* [RECORD SET]:

__________________________________________________

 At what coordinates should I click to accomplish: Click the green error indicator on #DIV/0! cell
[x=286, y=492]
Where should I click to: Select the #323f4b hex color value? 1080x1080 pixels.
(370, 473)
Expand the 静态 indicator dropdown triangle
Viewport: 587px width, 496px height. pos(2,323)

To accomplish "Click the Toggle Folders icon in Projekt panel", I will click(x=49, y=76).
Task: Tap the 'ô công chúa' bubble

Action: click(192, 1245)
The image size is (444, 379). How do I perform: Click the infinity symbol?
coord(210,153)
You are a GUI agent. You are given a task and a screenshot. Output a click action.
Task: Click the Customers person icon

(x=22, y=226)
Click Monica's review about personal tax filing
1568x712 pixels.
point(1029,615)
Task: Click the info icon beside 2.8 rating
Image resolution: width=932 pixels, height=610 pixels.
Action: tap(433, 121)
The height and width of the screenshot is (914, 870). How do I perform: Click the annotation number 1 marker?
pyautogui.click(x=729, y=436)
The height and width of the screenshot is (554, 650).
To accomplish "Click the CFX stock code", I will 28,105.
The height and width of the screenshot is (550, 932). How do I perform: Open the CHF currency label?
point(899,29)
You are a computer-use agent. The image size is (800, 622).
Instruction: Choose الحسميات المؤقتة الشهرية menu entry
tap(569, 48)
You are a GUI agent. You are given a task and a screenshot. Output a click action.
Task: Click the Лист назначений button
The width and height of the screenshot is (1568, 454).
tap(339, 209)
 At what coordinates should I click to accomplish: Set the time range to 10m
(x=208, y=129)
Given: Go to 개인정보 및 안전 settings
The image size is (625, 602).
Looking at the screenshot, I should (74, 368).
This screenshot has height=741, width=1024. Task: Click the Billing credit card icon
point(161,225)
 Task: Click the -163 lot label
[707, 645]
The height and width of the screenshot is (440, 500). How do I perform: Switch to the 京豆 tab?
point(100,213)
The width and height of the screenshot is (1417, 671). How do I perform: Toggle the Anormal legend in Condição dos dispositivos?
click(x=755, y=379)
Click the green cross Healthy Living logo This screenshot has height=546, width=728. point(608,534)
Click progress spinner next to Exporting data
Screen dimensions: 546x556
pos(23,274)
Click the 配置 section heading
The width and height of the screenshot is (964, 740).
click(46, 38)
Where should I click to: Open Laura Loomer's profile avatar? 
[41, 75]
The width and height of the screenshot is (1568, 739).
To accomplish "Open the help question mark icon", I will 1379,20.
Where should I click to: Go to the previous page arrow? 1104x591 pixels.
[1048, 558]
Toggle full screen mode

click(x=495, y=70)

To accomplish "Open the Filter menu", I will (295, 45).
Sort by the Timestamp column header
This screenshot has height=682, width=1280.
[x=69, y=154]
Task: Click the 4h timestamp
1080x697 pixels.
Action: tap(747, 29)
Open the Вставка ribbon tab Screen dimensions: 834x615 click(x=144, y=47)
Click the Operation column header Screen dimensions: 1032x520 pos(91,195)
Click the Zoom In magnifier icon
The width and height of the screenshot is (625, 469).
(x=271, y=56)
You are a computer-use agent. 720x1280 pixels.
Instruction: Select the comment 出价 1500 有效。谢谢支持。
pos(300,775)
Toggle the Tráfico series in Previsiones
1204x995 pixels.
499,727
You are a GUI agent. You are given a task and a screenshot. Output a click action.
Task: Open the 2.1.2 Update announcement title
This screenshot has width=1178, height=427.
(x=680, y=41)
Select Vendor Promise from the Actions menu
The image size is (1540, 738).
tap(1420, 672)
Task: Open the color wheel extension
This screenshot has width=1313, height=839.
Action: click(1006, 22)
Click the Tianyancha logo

__________________________________________________

* [YOUR ASSIGNMENT]: Write out the lines of the listing from the one with "Click the Operation" to the very end, inclusive, exactly as they appear and with nothing added.

* [TASK OUTPUT]:
Click the Operation column header Screen dimensions: 1032x520 pos(91,195)
Click the Zoom In magnifier icon
The width and height of the screenshot is (625, 469).
(x=271, y=56)
You are a computer-use agent. 720x1280 pixels.
Instruction: Select the comment 出价 1500 有效。谢谢支持。
pos(300,775)
Toggle the Tráfico series in Previsiones
1204x995 pixels.
499,727
You are a GUI agent. You are given a task and a screenshot. Output a click action.
Task: Open the 2.1.2 Update announcement title
This screenshot has width=1178, height=427.
(x=680, y=41)
Select Vendor Promise from the Actions menu
The image size is (1540, 738).
tap(1420, 672)
Task: Open the color wheel extension
This screenshot has width=1313, height=839.
Action: click(1006, 22)
Click the Tianyancha logo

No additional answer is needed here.